Kelsey Cham C. and Silvia Federici

Joyful Militancy

Kelsey Cham C.
“When I came out as queer in Montreal...I started to find accurate words to describe how I felt about the world...It was loke an ultra-heightened experience of not being allowed in the cool-kid club in high school — but with all new rules that had not learned and that no one took the time to explain to me. The language I grew up with could no longer be applied and would sometimes get me kicked out of social settings. My entire experience of growing up was judged...” (207)

Siliva Federici
“It’s partially a consequence of growing old. You understand things that when you’re younger you didn’t see. One thing that I’ve learned is to be more humble and to hold my judgement of people until I know them beyond what I can make out from what they say, realizing that people often say foolish things that they do not really believe or have not seriously thought about.
“It also comes from recognizing that we can change, which means that we should stress our potential rather than our limits...” (256)

Robin Wall Kimmerer

Braiding Sweetgrass

“Native scholar Greg Cajete has written that in indigenous ways of knowing, we understand a thing only when we understand it with all four aspects of our being: mind, body, emotion, and spirit. I came to understand quite sharply when I began my training as a scientist that science privileges only one, possibly two of those ways of knowing...” (47)

“But, like many of the three hundred and fifty indigenous languages of the Americas, Potawatomi is threatened, and I speak the language you read. The powers of assimilation did their work as my chance of hearing that language, and yours too, was washed from the mouths of Indian children in government boarding schools where speaking your native tongue was forbidden.” (49)

“The dean argued that it was too expensive to take students into the field. I argued that it was too costly not to.” (217)

“...I had been fooling myself that I was the only teacher. The land is the real teacher. All we need as students is mindfulness...My job was just to lead them into the presence and ready them to hear.” (222)

“Their [the students starting field work] confidence with the equipment and the insider jargon gives them new swagger...But I also see that when we put scientific instruments in their hands they trust their own senses less. And when they put more energy into memorizing Latin names, they spend less time looking at the beings themselves...” (224)

“This is our work, to discover what we can give. Isn’t this the purpose of education, to learn the nature of your own gifts and how to use them for good in the world?” (239)

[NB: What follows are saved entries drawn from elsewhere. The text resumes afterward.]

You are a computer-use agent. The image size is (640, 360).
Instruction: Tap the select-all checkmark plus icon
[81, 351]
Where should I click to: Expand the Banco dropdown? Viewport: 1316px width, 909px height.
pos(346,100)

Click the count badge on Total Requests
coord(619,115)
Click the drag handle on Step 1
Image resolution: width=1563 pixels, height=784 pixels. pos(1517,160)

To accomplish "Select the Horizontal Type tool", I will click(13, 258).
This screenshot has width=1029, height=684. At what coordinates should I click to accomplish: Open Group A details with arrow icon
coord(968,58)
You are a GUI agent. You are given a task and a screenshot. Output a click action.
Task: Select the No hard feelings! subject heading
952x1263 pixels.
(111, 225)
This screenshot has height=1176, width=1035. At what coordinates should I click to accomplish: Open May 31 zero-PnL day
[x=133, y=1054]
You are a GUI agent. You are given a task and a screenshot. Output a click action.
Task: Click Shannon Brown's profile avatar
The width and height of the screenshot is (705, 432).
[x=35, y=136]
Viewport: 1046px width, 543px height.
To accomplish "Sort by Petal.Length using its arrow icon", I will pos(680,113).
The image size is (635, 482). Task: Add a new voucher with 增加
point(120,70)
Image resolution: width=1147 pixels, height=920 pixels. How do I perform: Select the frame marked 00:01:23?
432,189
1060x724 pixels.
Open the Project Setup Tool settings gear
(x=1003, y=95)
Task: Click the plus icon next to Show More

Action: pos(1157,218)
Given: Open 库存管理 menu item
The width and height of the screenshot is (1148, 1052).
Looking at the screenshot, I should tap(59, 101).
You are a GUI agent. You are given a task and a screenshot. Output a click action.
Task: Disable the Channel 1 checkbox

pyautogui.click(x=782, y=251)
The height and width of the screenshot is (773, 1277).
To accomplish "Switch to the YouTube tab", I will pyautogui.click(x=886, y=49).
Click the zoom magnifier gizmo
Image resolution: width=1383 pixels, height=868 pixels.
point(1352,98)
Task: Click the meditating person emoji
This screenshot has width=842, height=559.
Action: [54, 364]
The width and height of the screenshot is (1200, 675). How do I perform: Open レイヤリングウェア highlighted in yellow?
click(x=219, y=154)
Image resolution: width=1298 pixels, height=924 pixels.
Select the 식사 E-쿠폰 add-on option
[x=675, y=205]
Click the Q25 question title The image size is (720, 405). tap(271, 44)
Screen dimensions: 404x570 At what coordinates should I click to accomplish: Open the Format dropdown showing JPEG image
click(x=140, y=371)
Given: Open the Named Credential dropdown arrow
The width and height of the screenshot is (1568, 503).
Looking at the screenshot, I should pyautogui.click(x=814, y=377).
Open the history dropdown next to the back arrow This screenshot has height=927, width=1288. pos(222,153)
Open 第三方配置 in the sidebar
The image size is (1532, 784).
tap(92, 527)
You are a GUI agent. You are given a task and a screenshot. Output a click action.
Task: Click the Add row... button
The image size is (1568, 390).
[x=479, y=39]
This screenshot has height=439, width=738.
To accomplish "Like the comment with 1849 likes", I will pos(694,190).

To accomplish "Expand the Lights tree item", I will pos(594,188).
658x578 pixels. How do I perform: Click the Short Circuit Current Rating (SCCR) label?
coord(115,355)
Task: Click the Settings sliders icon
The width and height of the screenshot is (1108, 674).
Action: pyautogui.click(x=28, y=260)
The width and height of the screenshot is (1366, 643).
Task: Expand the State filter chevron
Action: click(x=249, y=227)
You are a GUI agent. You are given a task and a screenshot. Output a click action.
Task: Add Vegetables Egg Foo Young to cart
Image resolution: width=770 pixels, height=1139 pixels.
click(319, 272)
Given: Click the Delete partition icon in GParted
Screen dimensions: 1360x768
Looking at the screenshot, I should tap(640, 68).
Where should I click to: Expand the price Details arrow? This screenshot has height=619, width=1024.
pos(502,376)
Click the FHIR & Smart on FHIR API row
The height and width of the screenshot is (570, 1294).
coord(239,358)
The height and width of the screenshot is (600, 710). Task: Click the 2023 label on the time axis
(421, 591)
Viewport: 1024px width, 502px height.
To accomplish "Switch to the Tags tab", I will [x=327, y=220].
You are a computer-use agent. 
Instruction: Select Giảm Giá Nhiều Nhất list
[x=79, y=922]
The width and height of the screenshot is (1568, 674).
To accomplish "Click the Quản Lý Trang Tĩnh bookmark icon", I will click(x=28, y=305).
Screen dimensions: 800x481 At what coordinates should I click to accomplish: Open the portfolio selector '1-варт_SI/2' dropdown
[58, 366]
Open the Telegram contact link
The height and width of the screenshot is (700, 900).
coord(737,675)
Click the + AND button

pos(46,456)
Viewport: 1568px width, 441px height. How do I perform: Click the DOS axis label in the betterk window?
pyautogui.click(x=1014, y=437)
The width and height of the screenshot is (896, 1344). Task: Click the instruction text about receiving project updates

“How surreal it seems that Carlisle has earned a reputation in America for fervent preservation of its heritage, while in Indian Country the name is a chilling emblem of a heritage killer.” (265)

Book cover

Barbara Smith, Beverly Smith, and Demita Frazier

How We Get Free

Barbara Smith
“I had already done an independent study at Mount Holyoke on four major Black writers...It’s not like I wasn’t trying to teach myself the discipline. But it didn’t occur to me at that point that I could include a woman writer, and I didn’t even know any major Black women writers to include...Then my aunt died suddenly...in late 1971, in November. I took incompletes in the courses I was taking at that time. And then I read in one of the early issues of Ms. Magazine that Alice walker...she was in the Boston area, up from Mississippi, and she was going to be teaching a course on Black women writers.
“...I wrote to her and I asked if I could audit her course...By the fall of ’73, I was teaching at Emerson College, and I said, after having audited this course with Alice, ‘I don’t know when my next teaching job will be...Wherever I teach, the next time I teach, I’m going to teach Black women writers.”...So that was my first course.” (40-41)

Beverly Smith
“Another great aunt who I would like to tell you about...was a certified or qualified teacher down south. When she came up to Cleveland, of course she didn’t have any certification. I’m not even sure whether she would have been of age to pursue teaching up in Cleveland anyway. So what she did was–I tell people that if she had been white, she would have been considered a nanny...She took care of lots of very well-off children, and she was a teacher. I mean, she taught us amazing things. She was so creative...” (74)

Demita Frazier
“And I left high school, as I told you, because of some of the antiwar activities I got involved with. I actually decided in the fall of 1969, once I had left my high school, gone back to my local high school, that I was still restless. I had investigated the Young Socialist Alliance (YSA), but it was too white, and too problematic on other levels. So I was like, ‘Okay fine.’ I took the books, I took the reading lists, and I moved on...” (118)

Book cover

bell hooks

All About Love

“Later, with other people, I suggested that had we all been listening to a man tell us that every time his wife or girlfriend does something he does not like he just clamps down on her flesh, pinching her as hard as he can, everyone would have been appalled. [Following a story in which a parent suggested such pinching as an also socially acceptable alternative to smacking a child.] They would have seen the action as both coercive and abusive. Yet they could not acknowledge that it was wrong for an adult to hurt a child in this way...when it came to the rights of children they had a different standard.” (21)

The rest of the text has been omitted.